** Your goal **
Your reply should be made up of every line in the records below that holds the string "Politikası".

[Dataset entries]
□ □ □ □ □
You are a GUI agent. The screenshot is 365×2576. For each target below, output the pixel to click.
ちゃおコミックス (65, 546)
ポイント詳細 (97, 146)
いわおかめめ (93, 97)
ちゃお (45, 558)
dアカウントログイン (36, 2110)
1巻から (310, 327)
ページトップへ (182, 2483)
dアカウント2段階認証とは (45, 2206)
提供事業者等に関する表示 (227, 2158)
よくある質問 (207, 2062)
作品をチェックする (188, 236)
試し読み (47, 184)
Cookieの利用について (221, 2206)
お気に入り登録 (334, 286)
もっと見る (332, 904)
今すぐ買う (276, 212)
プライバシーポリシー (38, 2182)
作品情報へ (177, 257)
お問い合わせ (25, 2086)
□ □ □ □ □
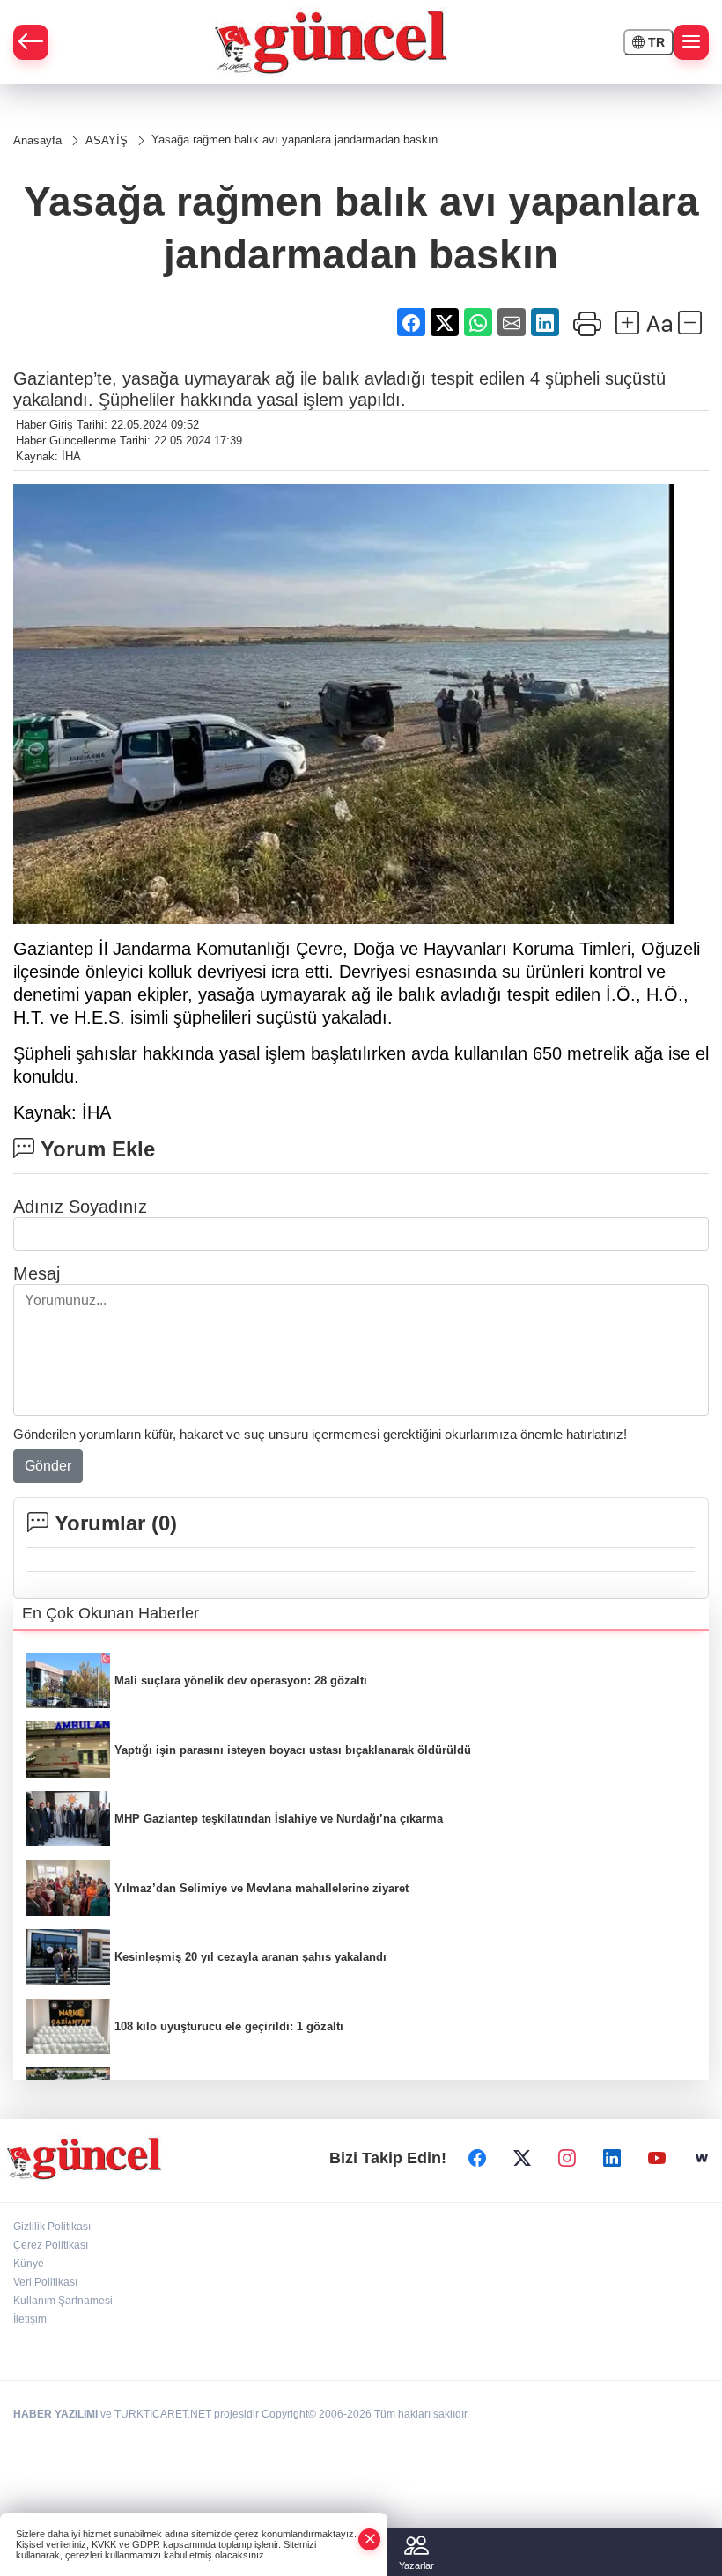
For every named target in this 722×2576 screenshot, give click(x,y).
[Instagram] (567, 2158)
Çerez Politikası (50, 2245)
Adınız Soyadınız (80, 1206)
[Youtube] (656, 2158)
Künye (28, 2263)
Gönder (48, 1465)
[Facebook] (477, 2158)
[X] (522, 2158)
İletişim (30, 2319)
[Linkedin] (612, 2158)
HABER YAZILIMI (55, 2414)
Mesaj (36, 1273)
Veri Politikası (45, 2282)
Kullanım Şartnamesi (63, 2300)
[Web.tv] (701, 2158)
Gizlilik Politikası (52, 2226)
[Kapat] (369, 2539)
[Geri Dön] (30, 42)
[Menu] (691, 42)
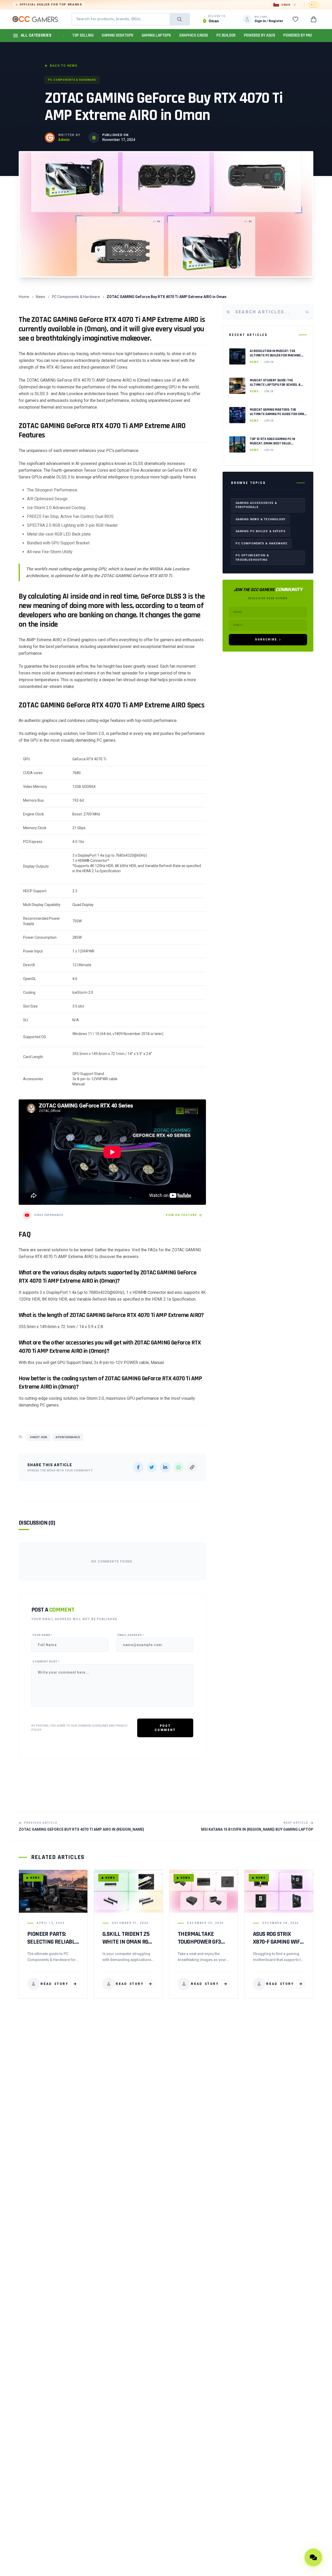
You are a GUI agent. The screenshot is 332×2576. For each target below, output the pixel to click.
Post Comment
□ □ □ □ □
** Final answer **
Çerez Politikası (50, 2245)
Veri Politikası (45, 2282)
Gizlilik Politikası (52, 2226)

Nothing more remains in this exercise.